Predigt zur Instalation des neuen Provinzialrates

Zwei Jünger gehen.
Liebe Mitbrüder, liebe Schwestern, liebe Gottesdienstgemeinde!
Habt ihr schon einmal nachgedacht: Warum sagen wir: Wie geht es dir? Es geht!
Zwei Jünger gehen. Es geht ihnen schlecht. Sehr schlecht.
Total enttäuscht sind sie. Alles vorbei. Alles war so gut - früher. Aber jetzt??
Alles vorbei – offensichtlich! Eine Zukunft sehen sie nicht.
Doch dann geht einer mit, ein Fremder scheinbar, Jesus geht mit, aber sie erkennen ihn nicht.
Was tut er? Nichts tut er. Nichts, damit es ihnen wieder besser gehen würde. Nein, sogar das Gegenteil: Er fragt dumm! Kein Trösten, kein Erklären - sondern dumm fragen: Was denn?
Was ist denn Schreckliches passiert?
Dumme Frage. So, als wäre er nicht mit dabei gewesen. So, als hätte er nichts damit zu tun. Er fragt: Was denn?
Ist die Frage wirklich so dumm? Ist sie nicht sogar sehr klug? Geschickt?…
Durch das Fragen motiviert Jesus die Beiden zum Erzählen, alles Leid aussprechen, beklagen, vielleicht sogar weinen…
Im Gehen reden die beiden Jünger sich alles von der Seele und plötzlich geht es wieder. Zumindest geht es ihnen besser.
Weil sie jemanden zum Reden hatten. Weil jemand mit-geht, Fragen stellt und zuhört.

Liebe Mitbrüder,
ich weiß eigentlich nicht, auf welchen Weg ihr mich geschickt habt. Ein wenig ratlos bin ich auch, wie die Jünger damals. Und auch die Situation ist ähnlich: Es ist halt Vieles nicht mehr so wie auch ich es noch, ein wenig zumindest, kannte.
Verständlich, wenn wir manchmal traurig stehen bleiben… und zurückschauen.
Zwei Jünger gehen, bleiben nicht stehen, bleiben nicht hängen am Beweinen der Vergangenheit sondern gehen weiter.
Und sie können es, weil sie miteinander gehen.
Sie können es, weil sie sich einander erzählen und zuhören.
Sie können es, weil sie sich fragen lassen, vielleicht auch hinterfragen – von dem, der mit ihnen geht.
Sie merken, dass sie nicht alleine sind. Sie nehmen den an, der an ihrer Seite ist.
Miteinander gehen und begleitet werden – die Erzählung der Emmaus Jünger macht mir Mut für die ersten Schritte.

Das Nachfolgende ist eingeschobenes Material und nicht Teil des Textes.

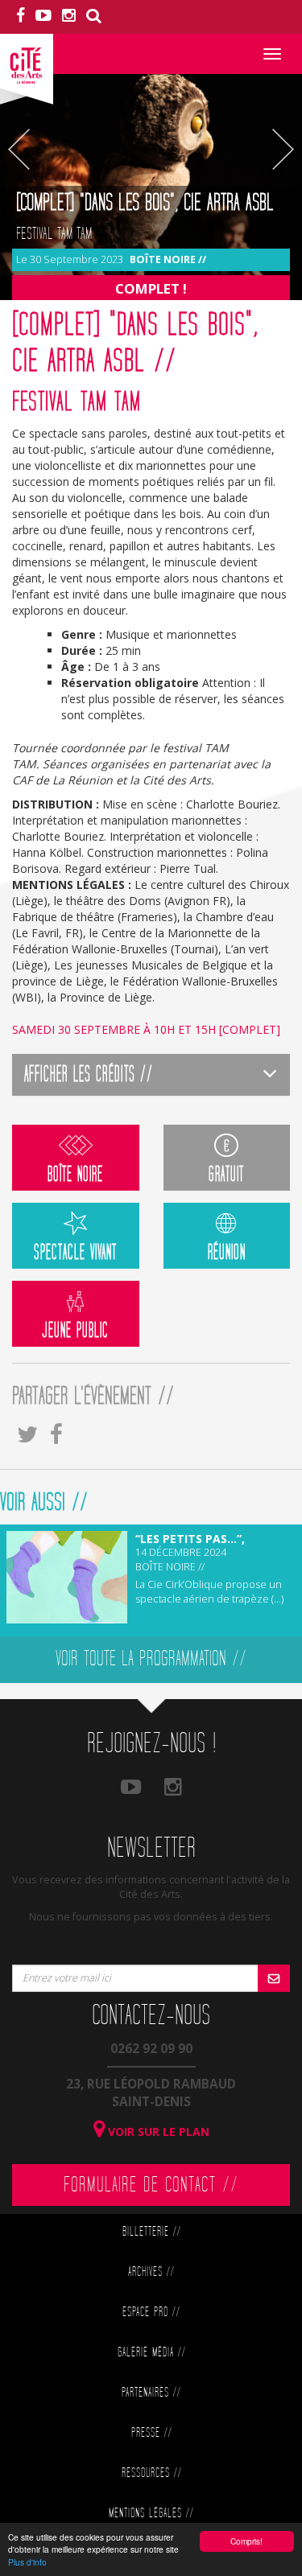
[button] (151, 1074)
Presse (151, 2433)
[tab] (151, 1074)
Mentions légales (151, 2513)
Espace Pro (151, 2312)
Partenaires (151, 2393)
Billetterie (151, 2232)
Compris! (246, 2541)
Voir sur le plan (157, 2131)
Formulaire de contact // (151, 2185)
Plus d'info (27, 2562)
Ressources (151, 2473)
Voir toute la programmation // (151, 1659)
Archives (151, 2272)
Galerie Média (151, 2353)
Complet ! (151, 288)
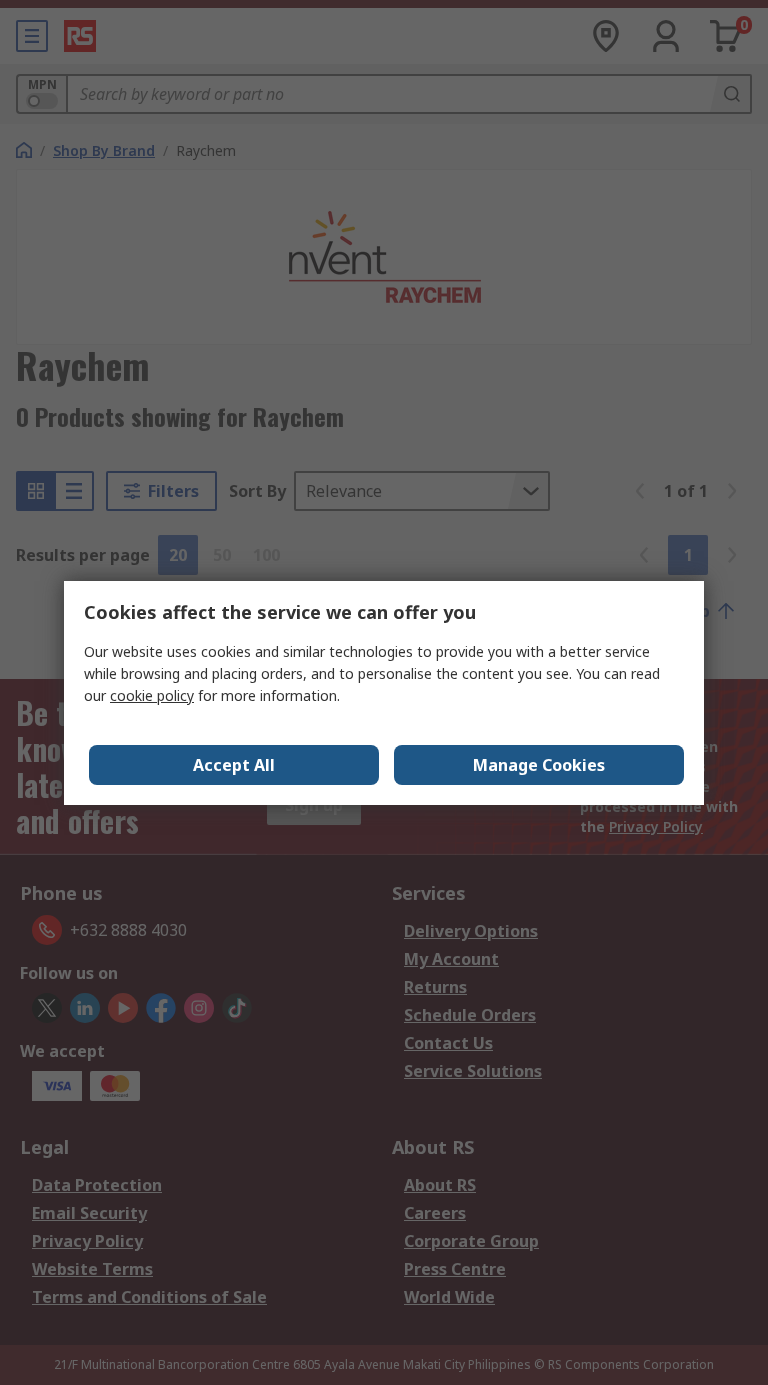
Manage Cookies (539, 765)
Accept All (234, 765)
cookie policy (152, 695)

Hoffentlich werde ich mich auf dem kommenden Weg oft daran erinnern.
Oder noch besser: Erinnern wir uns gegenseitig öfter daran. Und probieren wir es immer wieder auch gleich aus. Ob es stimmt? Ob es besser geht wenn man miteinander geht? Ob es mir besser geht, wenn ich mit jemanden rede?
Probieren wir es! Damit wir auch auf unserem Weg Jesus öfter eine Chance geben, sich dazuzugesellen. Damit es besser geht, wenn wir miteinander gehen, hier in St. Gabriel und in allen Häusern, Distrikten, Niederlassungen unserer Provinz.

Ortswechsel – Israel, das Heilige Land.
Bei einer Pilgerfahrt unserer Pfarre vor drei Jahren sind wir auch durch Emmaus gefahren. Später hat mir jemand erzählt, dass es nicht nur einen Ort mit Namen Emmaus gäbe, sondern drei. Drei Orte, drei Kirchen – alle erbaut um jenen Ort zu kennzeichnen, wo das Haus des Kleopas gestanden sein soll. Welcher Ort war es? Oder war es überhaupt an keinem dieser Orte? Vielleicht ganz wo anders - ein viertes Emmaus?
Es ist eigentlich auch egal.
Denn Emmaus ist an keinen Ort gebunden. Es ist ein Geschehen. Es ereignet sich überall dort, wo Menschen miteinander gehen, wo Begegnung und Beziehung gelingt, wo Dinge zur Sprache kommen, die unser Innerstes berühren, wo offen und ehrlich ausgesprochen wird, was einem bewegt, wo Menschen einander zuhören und nicht gleich Ratschläge erteilen, wo in der zwischenmenschlichen Beziehung das Herz zu brennen beginnt und plötzlich die Gegenwart Gottes spürbar wird - da ist Emmaus. Und das ist an keinen Ort gebunden.

Ich wünsche uns allen, dass wir immer Menschen haben, die mit uns gehen. Dass wir uns oft Zeit nehmen hinauszugehen, zu zweit, zu dritt,.. gehen und reden.
Über alles reden was uns bewegt. Über Gott und die Welt.
Und ich wünsche uns die Erfahrung, dass es uns dann dadurch oft wieder viel besser geht als zuvor. Emmaus geschieht auch heute.
„Sie drängten ihn und sagten: Bleib doch bei uns, denn es wird bald Abend, der Tag hat sich schon geneigt.“
Heute Abend ist Jesus bei uns, der Tag hat sich schon geneigt.
Wie damals. Und ich werde heute auch schon hier bleiben – obwohl ich noch viele Sachen drüben habe. Das Abschied-nehmen darf auch ein Emmaus Gang sein, ein wenig traurig und ein wenig dauern.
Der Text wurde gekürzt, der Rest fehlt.